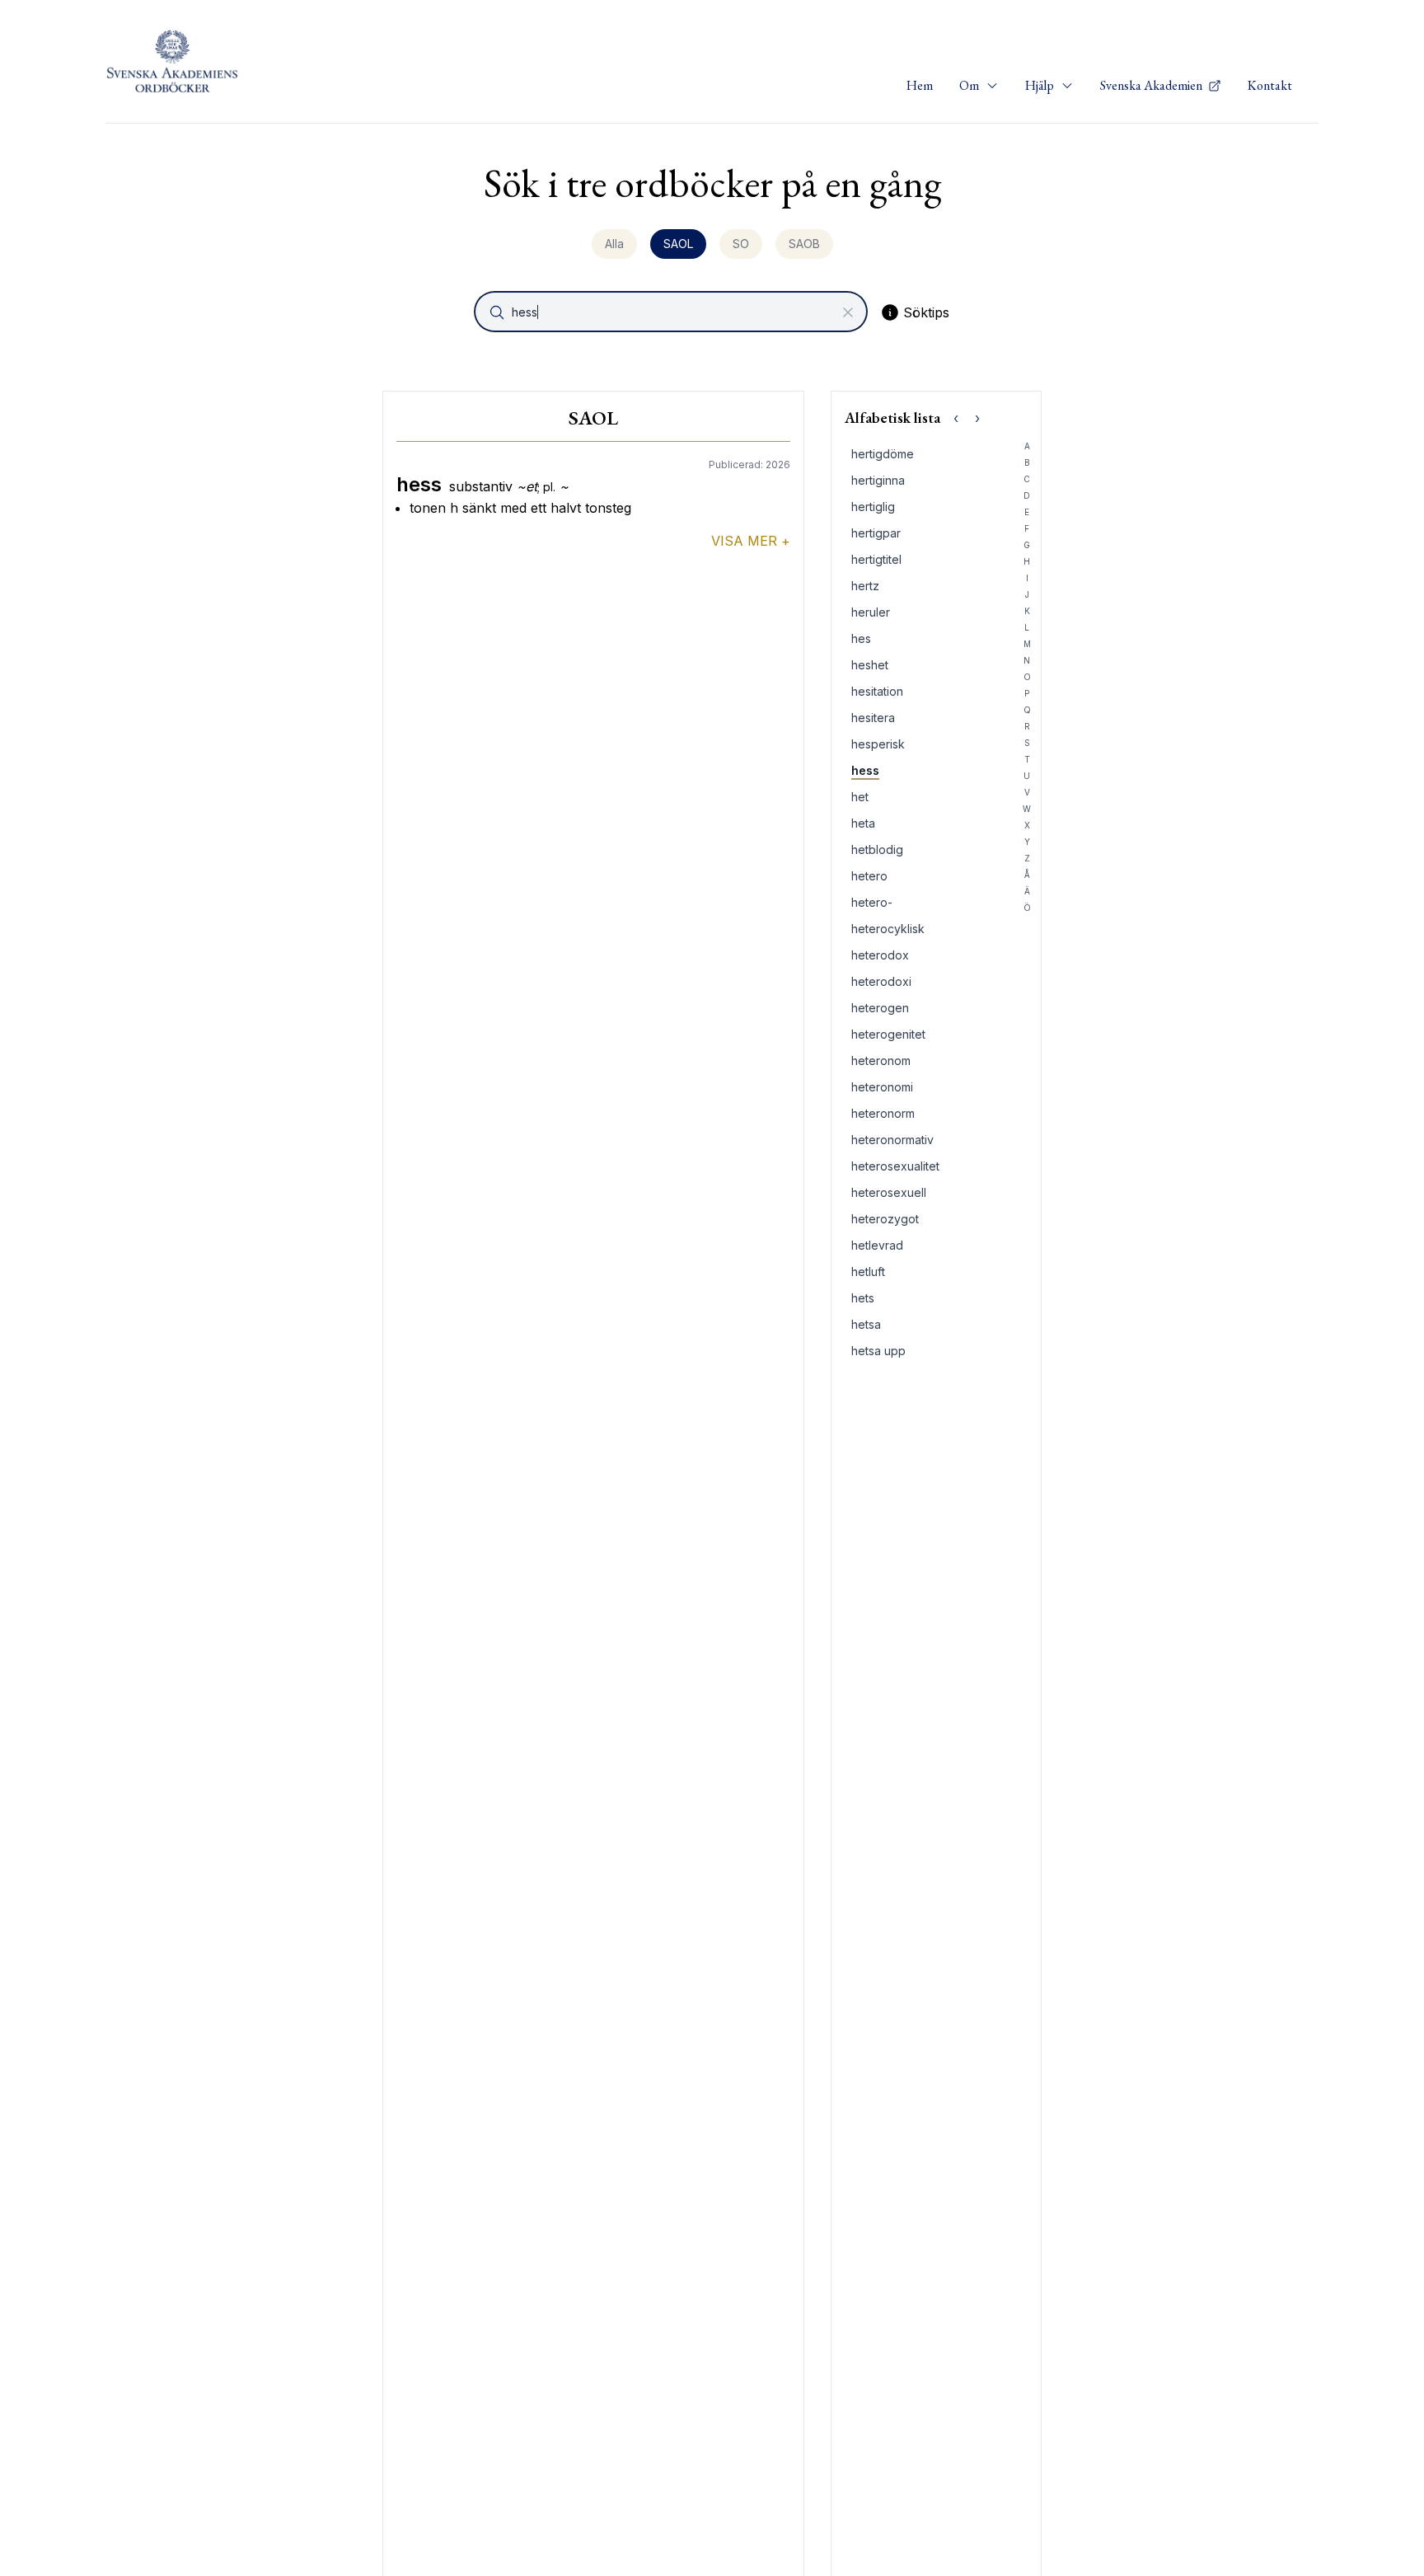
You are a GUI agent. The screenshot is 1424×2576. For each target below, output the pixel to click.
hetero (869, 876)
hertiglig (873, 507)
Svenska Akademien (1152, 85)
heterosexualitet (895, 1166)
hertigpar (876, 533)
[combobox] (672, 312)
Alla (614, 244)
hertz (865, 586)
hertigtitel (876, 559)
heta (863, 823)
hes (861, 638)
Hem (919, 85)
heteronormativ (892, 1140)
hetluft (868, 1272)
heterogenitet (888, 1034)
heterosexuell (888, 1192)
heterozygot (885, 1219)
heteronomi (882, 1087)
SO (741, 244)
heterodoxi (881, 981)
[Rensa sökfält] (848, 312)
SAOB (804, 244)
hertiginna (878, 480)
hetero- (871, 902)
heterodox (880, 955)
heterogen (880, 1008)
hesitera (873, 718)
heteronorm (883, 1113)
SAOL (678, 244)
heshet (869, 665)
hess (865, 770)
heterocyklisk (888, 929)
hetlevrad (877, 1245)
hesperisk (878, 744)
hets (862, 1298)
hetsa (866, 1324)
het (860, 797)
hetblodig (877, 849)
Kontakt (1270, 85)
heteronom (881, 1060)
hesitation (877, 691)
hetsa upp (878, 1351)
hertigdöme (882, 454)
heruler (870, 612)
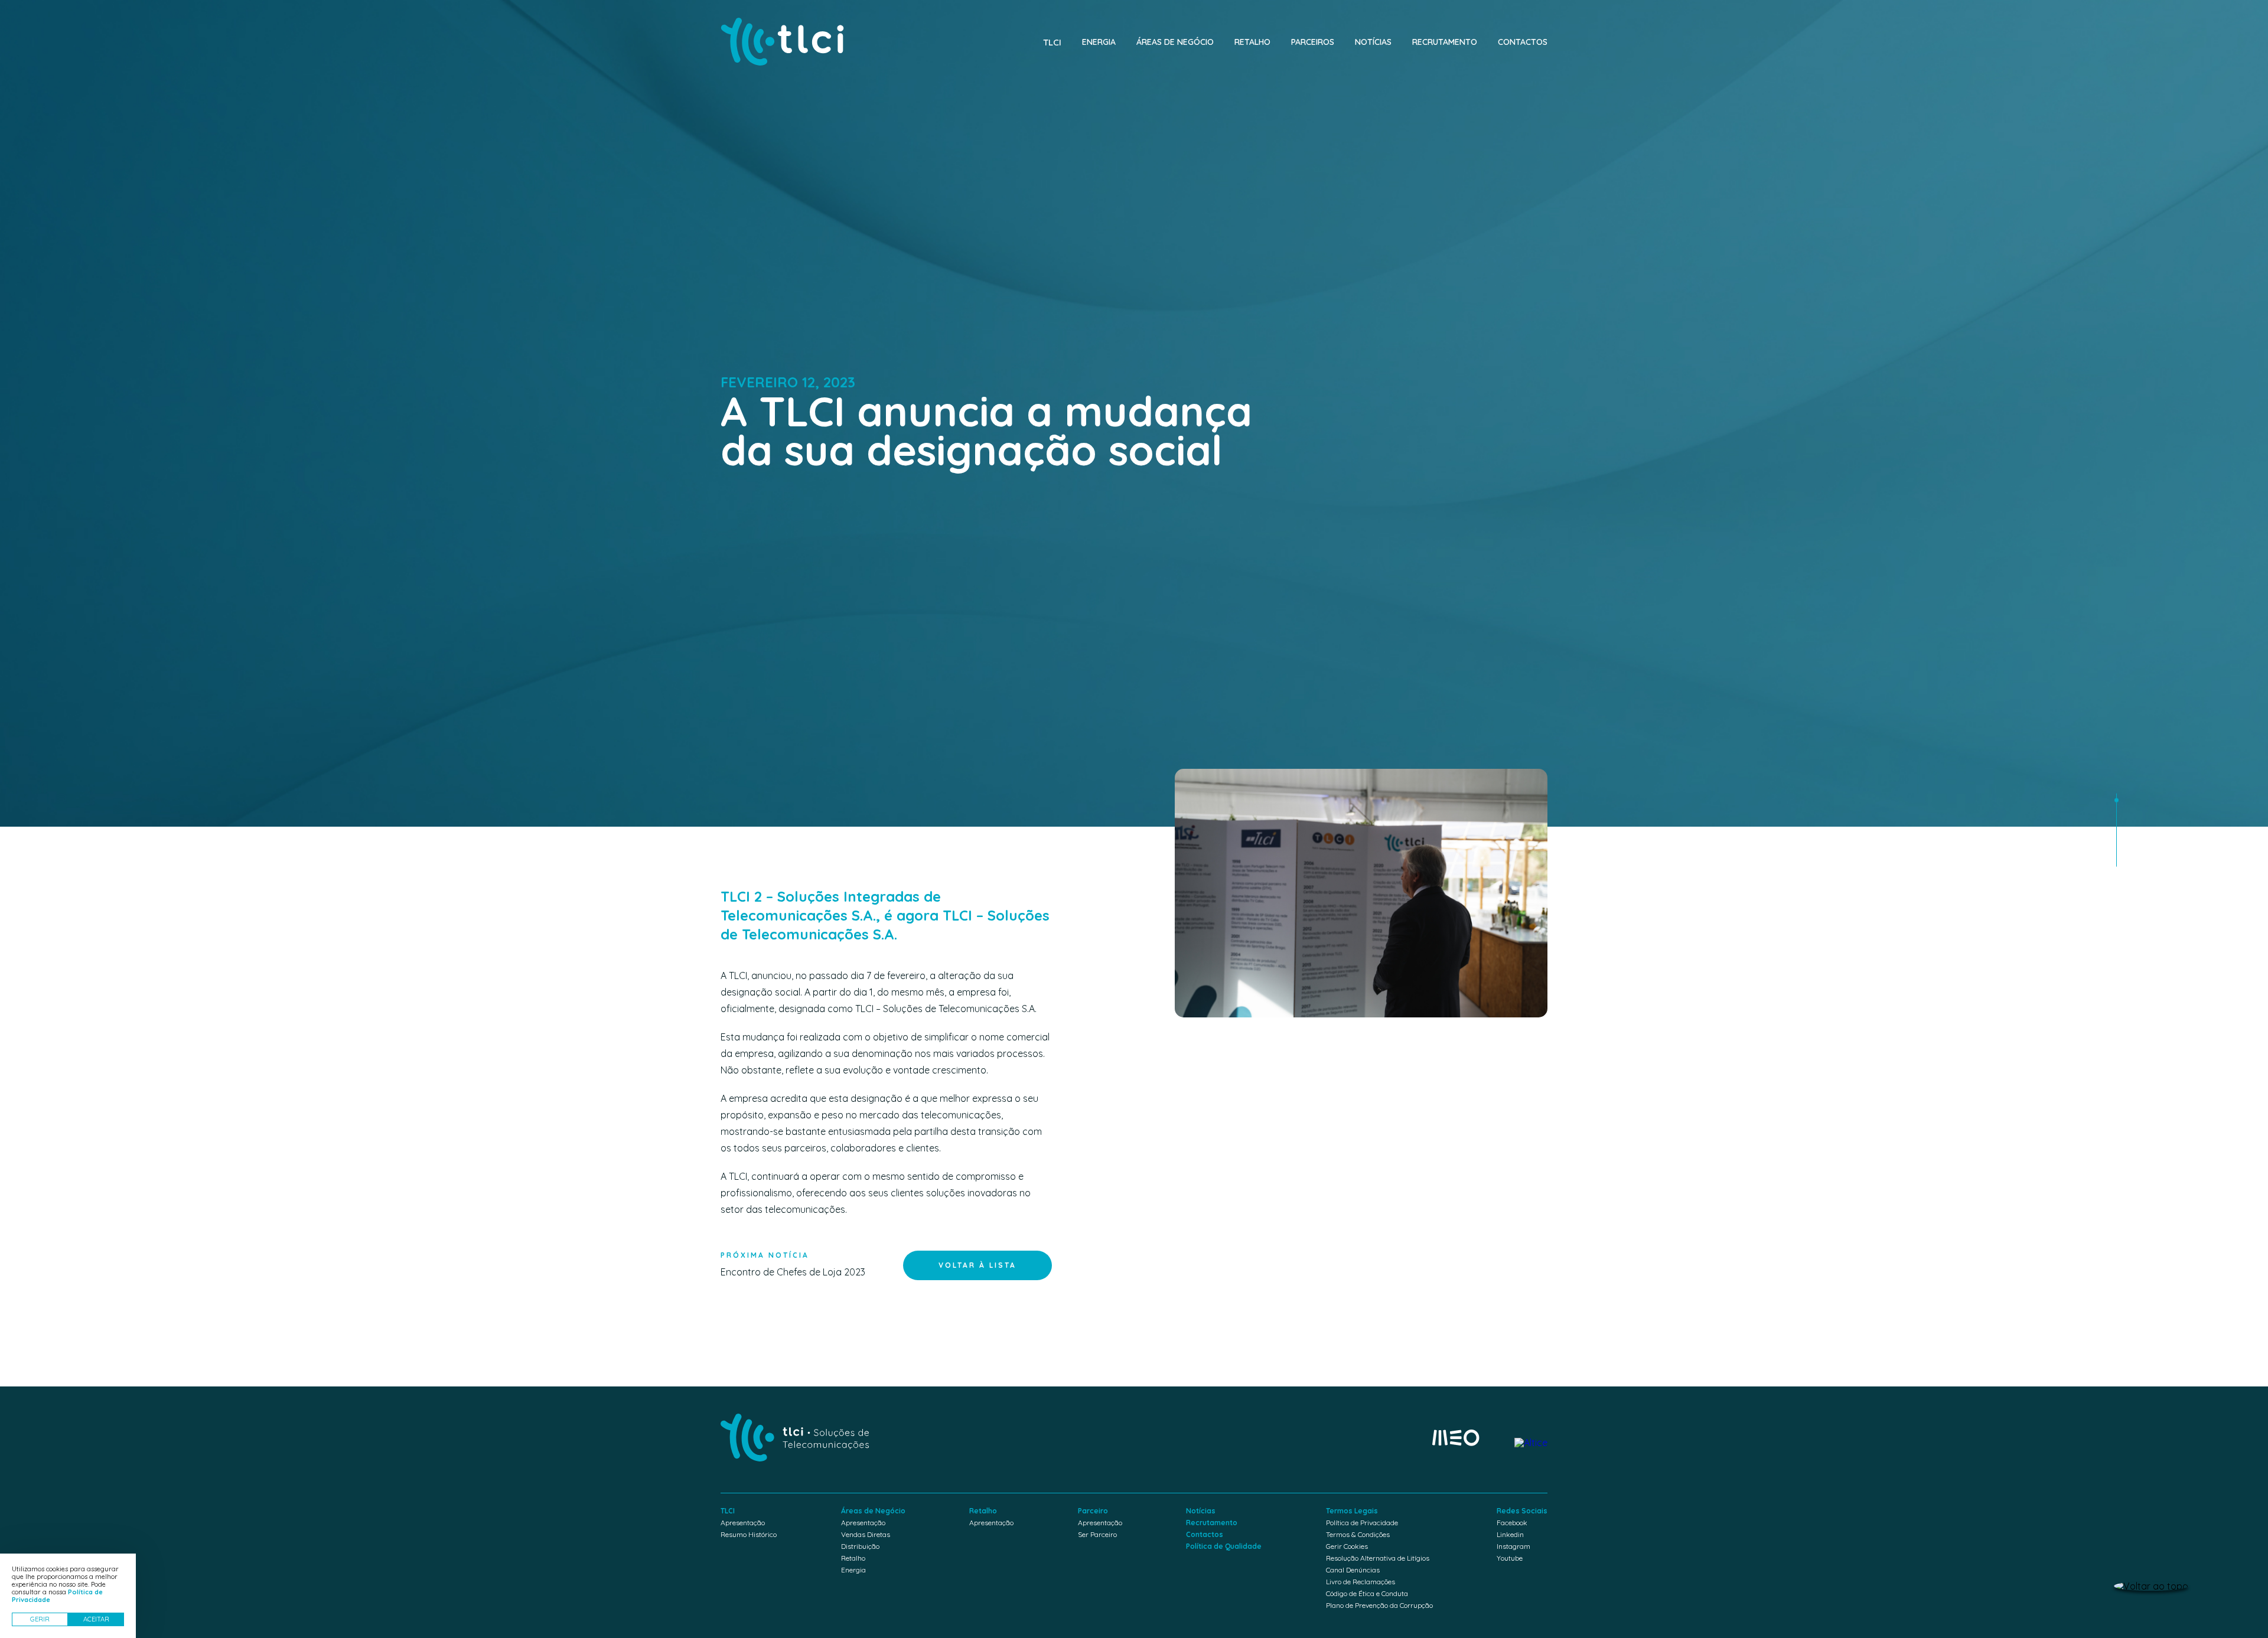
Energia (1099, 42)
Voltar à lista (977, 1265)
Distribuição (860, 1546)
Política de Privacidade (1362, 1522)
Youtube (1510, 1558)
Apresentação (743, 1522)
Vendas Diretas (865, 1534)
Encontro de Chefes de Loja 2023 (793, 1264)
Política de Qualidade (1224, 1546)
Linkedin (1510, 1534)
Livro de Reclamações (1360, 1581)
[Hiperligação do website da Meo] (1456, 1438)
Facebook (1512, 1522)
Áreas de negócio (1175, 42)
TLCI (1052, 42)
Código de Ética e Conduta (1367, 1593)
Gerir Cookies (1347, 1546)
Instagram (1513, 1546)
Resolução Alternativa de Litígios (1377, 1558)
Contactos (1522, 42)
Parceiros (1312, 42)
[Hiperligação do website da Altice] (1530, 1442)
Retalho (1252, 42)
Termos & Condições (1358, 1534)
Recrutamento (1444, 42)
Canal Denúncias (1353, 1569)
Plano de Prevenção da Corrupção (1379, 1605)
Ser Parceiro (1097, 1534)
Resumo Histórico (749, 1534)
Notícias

EXERCISE REQUIREMENTS
All of the records must come back exactly as they stand, minus every picture.

YOUR SOLUTION
You are a GUI agent. The screenshot is 1424×2576. For each target below, output the pixel to click.
hetero (869, 876)
hertiglig (873, 507)
Svenska Akademien (1152, 85)
heterosexualitet (895, 1166)
hertigpar (876, 533)
[combobox] (672, 312)
Alla (614, 244)
hertz (865, 586)
hertigtitel (876, 559)
heta (863, 823)
hes (861, 638)
Hem (919, 85)
heteronormativ (892, 1140)
hetluft (868, 1272)
heterogenitet (888, 1034)
heterosexuell (888, 1192)
heterozygot (885, 1219)
heteronomi (882, 1087)
SO (741, 244)
heterodoxi (881, 981)
[Rensa sökfält] (848, 312)
SAOB (804, 244)
hertiginna (878, 480)
hetero- (871, 902)
heterodox (880, 955)
heterogen (880, 1008)
hesitera (873, 718)
heteronorm (883, 1113)
SAOL (678, 244)
heshet (869, 665)
hess (865, 770)
heterocyklisk (888, 929)
hetlevrad (877, 1245)
hesperisk (878, 744)
hets (862, 1298)
hetsa (866, 1324)
het (860, 797)
hetblodig (877, 849)
Kontakt (1270, 85)
heteronom (881, 1060)
hesitation (877, 691)
hetsa upp (878, 1351)
hertigdöme (882, 454)
heruler (870, 612)
Energia (1099, 42)
Voltar à lista (977, 1265)
Distribuição (860, 1546)
Política de Privacidade (1362, 1522)
Youtube (1510, 1558)
Apresentação (743, 1522)
Vendas Diretas (865, 1534)
Encontro de Chefes de Loja 2023 (793, 1264)
Política de Qualidade (1224, 1546)
Linkedin (1510, 1534)
Livro de Reclamações (1360, 1581)
[Hiperligação do website da Meo] (1456, 1438)
Facebook (1512, 1522)
Áreas de negócio (1175, 42)
TLCI (1052, 42)
Código de Ética e Conduta (1367, 1593)
Gerir Cookies (1347, 1546)
Instagram (1513, 1546)
Resolução Alternativa de Litígios (1377, 1558)
Contactos (1522, 42)
Parceiros (1312, 42)
[Hiperligação do website da Altice] (1530, 1442)
Retalho (1252, 42)
Termos & Condições (1358, 1534)
Recrutamento (1444, 42)
Canal Denúncias (1353, 1569)
Plano de Prevenção da Corrupção (1379, 1605)
Ser Parceiro (1097, 1534)
Resumo Histórico (749, 1534)
Notícias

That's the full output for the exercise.